Exercise ::
Convert every line of the entries below into a Markdown table with two columns, Row and Line, numbering the rows and leaving out blank lines.

[START OF Information provided]

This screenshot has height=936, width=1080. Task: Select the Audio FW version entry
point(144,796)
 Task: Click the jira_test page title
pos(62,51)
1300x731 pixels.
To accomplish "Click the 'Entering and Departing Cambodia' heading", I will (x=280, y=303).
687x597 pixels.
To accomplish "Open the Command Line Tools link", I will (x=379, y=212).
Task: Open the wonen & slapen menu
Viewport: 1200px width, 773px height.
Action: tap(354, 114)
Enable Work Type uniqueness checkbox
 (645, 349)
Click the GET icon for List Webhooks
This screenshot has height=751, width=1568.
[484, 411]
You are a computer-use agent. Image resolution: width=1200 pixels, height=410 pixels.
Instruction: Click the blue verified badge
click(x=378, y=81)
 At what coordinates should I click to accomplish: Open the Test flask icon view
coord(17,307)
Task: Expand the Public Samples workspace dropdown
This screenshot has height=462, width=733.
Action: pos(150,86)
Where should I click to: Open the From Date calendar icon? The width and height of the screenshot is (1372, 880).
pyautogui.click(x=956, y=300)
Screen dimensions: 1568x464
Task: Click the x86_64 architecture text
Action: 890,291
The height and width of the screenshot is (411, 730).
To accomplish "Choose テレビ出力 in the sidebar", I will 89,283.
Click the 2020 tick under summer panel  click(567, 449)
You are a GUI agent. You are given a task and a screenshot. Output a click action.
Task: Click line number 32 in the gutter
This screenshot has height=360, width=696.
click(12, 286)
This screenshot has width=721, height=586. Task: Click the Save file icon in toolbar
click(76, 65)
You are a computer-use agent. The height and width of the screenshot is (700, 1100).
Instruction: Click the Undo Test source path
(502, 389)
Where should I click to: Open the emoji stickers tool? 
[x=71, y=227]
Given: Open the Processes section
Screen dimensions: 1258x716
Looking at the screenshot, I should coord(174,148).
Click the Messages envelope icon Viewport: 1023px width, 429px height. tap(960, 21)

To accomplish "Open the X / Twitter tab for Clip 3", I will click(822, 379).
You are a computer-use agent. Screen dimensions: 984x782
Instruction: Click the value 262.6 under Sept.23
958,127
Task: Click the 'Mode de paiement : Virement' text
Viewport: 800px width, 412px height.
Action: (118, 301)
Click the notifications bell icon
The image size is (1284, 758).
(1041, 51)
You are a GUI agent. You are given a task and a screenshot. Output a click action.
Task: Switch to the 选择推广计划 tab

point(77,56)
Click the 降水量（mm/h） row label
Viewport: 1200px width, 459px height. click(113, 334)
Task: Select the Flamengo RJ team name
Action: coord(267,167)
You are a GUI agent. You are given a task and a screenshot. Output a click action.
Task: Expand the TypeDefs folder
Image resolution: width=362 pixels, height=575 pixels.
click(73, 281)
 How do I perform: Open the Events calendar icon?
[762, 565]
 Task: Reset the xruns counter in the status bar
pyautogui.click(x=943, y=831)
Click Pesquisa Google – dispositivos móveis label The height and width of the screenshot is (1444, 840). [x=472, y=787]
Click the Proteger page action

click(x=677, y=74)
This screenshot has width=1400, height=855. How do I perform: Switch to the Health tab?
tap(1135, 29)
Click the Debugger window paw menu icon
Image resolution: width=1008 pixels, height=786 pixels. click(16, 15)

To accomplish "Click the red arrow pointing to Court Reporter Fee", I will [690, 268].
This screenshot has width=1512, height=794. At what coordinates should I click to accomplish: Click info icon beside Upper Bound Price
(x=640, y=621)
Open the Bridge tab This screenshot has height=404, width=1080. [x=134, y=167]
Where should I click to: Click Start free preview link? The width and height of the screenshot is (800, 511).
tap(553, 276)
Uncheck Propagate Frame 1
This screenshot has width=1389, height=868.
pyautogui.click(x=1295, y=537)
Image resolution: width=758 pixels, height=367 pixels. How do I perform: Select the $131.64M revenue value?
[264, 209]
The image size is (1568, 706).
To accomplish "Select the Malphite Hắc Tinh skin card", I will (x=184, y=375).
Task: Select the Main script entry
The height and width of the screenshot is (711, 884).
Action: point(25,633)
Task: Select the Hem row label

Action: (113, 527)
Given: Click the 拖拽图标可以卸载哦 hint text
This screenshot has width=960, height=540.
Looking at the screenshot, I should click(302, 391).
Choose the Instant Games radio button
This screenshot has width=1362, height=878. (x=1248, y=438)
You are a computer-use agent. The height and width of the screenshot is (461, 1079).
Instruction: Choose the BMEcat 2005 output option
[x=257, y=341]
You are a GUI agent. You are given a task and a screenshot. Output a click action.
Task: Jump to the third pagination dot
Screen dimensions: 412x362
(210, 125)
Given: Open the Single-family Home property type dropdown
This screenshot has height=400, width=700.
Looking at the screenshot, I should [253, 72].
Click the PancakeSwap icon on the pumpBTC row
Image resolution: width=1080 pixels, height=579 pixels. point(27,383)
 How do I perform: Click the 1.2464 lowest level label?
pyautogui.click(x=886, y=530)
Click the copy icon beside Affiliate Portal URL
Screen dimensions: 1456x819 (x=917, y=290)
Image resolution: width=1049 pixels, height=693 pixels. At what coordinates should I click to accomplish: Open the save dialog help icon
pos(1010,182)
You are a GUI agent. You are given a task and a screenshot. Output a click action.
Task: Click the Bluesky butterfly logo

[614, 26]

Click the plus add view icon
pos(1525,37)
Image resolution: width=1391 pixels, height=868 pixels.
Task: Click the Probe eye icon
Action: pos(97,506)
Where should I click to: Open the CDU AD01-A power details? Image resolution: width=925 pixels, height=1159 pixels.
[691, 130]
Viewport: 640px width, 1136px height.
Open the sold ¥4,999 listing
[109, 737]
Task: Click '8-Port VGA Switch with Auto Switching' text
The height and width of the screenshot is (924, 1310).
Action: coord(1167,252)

[END OF Information provided]

Complete response ::
| Row | Line |
|---|---|
| 1 | This screenshot has height=936, width=1080. Task: Select the Audio FW version entry |
| 2 | point(144,796) |
| 3 |  Task: Click the jira_test page title |
| 4 | pos(62,51) |
| 5 | 1300x731 pixels. |
| 6 | To accomplish "Click the 'Entering and Departing Cambodia' heading", I will (x=280, y=303). |
| 7 | 687x597 pixels. |
| 8 | To accomplish "Open the Command Line Tools link", I will (x=379, y=212). |
| 9 | Task: Open the wonen & slapen menu |
| 10 | Viewport: 1200px width, 773px height. |
| 11 | Action: tap(354, 114) |
| 12 | Enable Work Type uniqueness checkbox |
| 13 |  (645, 349) |
| 14 | Click the GET icon for List Webhooks |
| 15 | This screenshot has height=751, width=1568. |
| 16 | [484, 411] |
| 17 | You are a computer-use agent. Image resolution: width=1200 pixels, height=410 pixels. |
| 18 | Instruction: Click the blue verified badge |
| 19 | click(x=378, y=81) |
| 20 |  At what coordinates should I click to accomplish: Open the Test flask icon view |
| 21 | coord(17,307) |
| 22 | Task: Expand the Public Samples workspace dropdown |
| 23 | This screenshot has height=462, width=733. |
| 24 | Action: pos(150,86) |
| 25 | Where should I click to: Open the From Date calendar icon? The width and height of the screenshot is (1372, 880). |
| 26 | pyautogui.click(x=956, y=300) |
| 27 | Screen dimensions: 1568x464 |
| 28 | Task: Click the x86_64 architecture text |
| 29 | Action: 890,291 |
| 30 | The height and width of the screenshot is (411, 730). |
| 31 | To accomplish "Choose テレビ出力 in the sidebar", I will 89,283. |
| 32 | Click the 2020 tick under summer panel  click(567, 449) |
| 33 | You are a GUI agent. You are given a task and a screenshot. Output a click action. |
| 34 | Task: Click line number 32 in the gutter |
| 35 | This screenshot has height=360, width=696. |
| 36 | click(12, 286) |
| 37 | This screenshot has width=721, height=586. Task: Click the Save file icon in toolbar |
| 38 | click(76, 65) |
| 39 | You are a computer-use agent. The height and width of the screenshot is (700, 1100). |
| 40 | Instruction: Click the Undo Test source path |
| 41 | (502, 389) |
| 42 | Where should I click to: Open the emoji stickers tool?  |
| 43 | [x=71, y=227] |
| 44 | Given: Open the Processes section |
| 45 | Screen dimensions: 1258x716 |
| 46 | Looking at the screenshot, I should coord(174,148). |
| 47 | Click the Messages envelope icon Viewport: 1023px width, 429px height. tap(960, 21) |
| 48 | To accomplish "Open the X / Twitter tab for Clip 3", I will click(822, 379). |
| 49 | You are a computer-use agent. Screen dimensions: 984x782 |
| 50 | Instruction: Click the value 262.6 under Sept.23 |
| 51 | 958,127 |
| 52 | Task: Click the 'Mode de paiement : Virement' text |
| 53 | Viewport: 800px width, 412px height. |
| 54 | Action: (118, 301) |
| 55 | Click the notifications bell icon |
| 56 | The image size is (1284, 758). |
| 57 | (1041, 51) |
| 58 | You are a GUI agent. You are given a task and a screenshot. Output a click action. |
| 59 | Task: Switch to the 选择推广计划 tab |
| 60 | point(77,56) |
| 61 | Click the 降水量（mm/h） row label |
| 62 | Viewport: 1200px width, 459px height. click(113, 334) |
| 63 | Task: Select the Flamengo RJ team name |
| 64 | Action: coord(267,167) |
| 65 | You are a GUI agent. You are given a task and a screenshot. Output a click action. |
| 66 | Task: Expand the TypeDefs folder |
| 67 | Image resolution: width=362 pixels, height=575 pixels. |
| 68 | click(73, 281) |
| 69 |  How do I perform: Open the Events calendar icon? |
| 70 | [762, 565] |
| 71 |  Task: Reset the xruns counter in the status bar |
| 72 | pyautogui.click(x=943, y=831) |
| 73 | Click Pesquisa Google – dispositivos móveis label The height and width of the screenshot is (1444, 840). [x=472, y=787] |
| 74 | Click the Proteger page action |
| 75 | click(x=677, y=74) |
| 76 | This screenshot has width=1400, height=855. How do I perform: Switch to the Health tab? |
| 77 | tap(1135, 29) |
| 78 | Click the Debugger window paw menu icon |
| 79 | Image resolution: width=1008 pixels, height=786 pixels. click(16, 15) |
| 80 | To accomplish "Click the red arrow pointing to Court Reporter Fee", I will [690, 268]. |
| 81 | This screenshot has width=1512, height=794. At what coordinates should I click to accomplish: Click info icon beside Upper Bound Price |
| 82 | (x=640, y=621) |
| 83 | Open the Bridge tab This screenshot has height=404, width=1080. [x=134, y=167] |
| 84 | Where should I click to: Click Start free preview link? The width and height of the screenshot is (800, 511). |
| 85 | tap(553, 276) |
| 86 | Uncheck Propagate Frame 1 |
| 87 | This screenshot has width=1389, height=868. |
| 88 | pyautogui.click(x=1295, y=537) |
| 89 | Image resolution: width=758 pixels, height=367 pixels. How do I perform: Select the $131.64M revenue value? |
| 90 | [264, 209] |
| 91 | The image size is (1568, 706). |
| 92 | To accomplish "Select the Malphite Hắc Tinh skin card", I will (x=184, y=375). |
| 93 | Task: Select the Main script entry |
| 94 | The height and width of the screenshot is (711, 884). |
| 95 | Action: point(25,633) |
| 96 | Task: Select the Hem row label |
| 97 | Action: (113, 527) |
| 98 | Given: Click the 拖拽图标可以卸载哦 hint text |
| 99 | This screenshot has width=960, height=540. |
| 100 | Looking at the screenshot, I should click(302, 391). |
| 101 | Choose the Instant Games radio button |
| 102 | This screenshot has width=1362, height=878. (x=1248, y=438) |
| 103 | You are a computer-use agent. The height and width of the screenshot is (461, 1079). |
| 104 | Instruction: Choose the BMEcat 2005 output option |
| 105 | [x=257, y=341] |
| 106 | You are a GUI agent. You are given a task and a screenshot. Output a click action. |
| 107 | Task: Jump to the third pagination dot |
| 108 | Screen dimensions: 412x362 |
| 109 | (210, 125) |
| 110 | Given: Open the Single-family Home property type dropdown |
| 111 | This screenshot has height=400, width=700. |
| 112 | Looking at the screenshot, I should [253, 72]. |
| 113 | Click the PancakeSwap icon on the pumpBTC row |
| 114 | Image resolution: width=1080 pixels, height=579 pixels. point(27,383) |
| 115 |  How do I perform: Click the 1.2464 lowest level label? |
| 116 | pyautogui.click(x=886, y=530) |
| 117 | Click the copy icon beside Affiliate Portal URL |
| 118 | Screen dimensions: 1456x819 (x=917, y=290) |
| 119 | Image resolution: width=1049 pixels, height=693 pixels. At what coordinates should I click to accomplish: Open the save dialog help icon |
| 120 | pos(1010,182) |
| 121 | You are a GUI agent. You are given a task and a screenshot. Output a click action. |
| 122 | Task: Click the Bluesky butterfly logo |
| 123 | [614, 26] |
| 124 | Click the plus add view icon |
| 125 | pos(1525,37) |
| 126 | Image resolution: width=1391 pixels, height=868 pixels. |
| 127 | Task: Click the Probe eye icon |
| 128 | Action: pos(97,506) |
| 129 | Where should I click to: Open the CDU AD01-A power details? Image resolution: width=925 pixels, height=1159 pixels. |
| 130 | [691, 130] |
| 131 | Viewport: 640px width, 1136px height. |
| 132 | Open the sold ¥4,999 listing |
| 133 | [109, 737] |
| 134 | Task: Click '8-Port VGA Switch with Auto Switching' text |
| 135 | The height and width of the screenshot is (924, 1310). |
| 136 | Action: coord(1167,252) |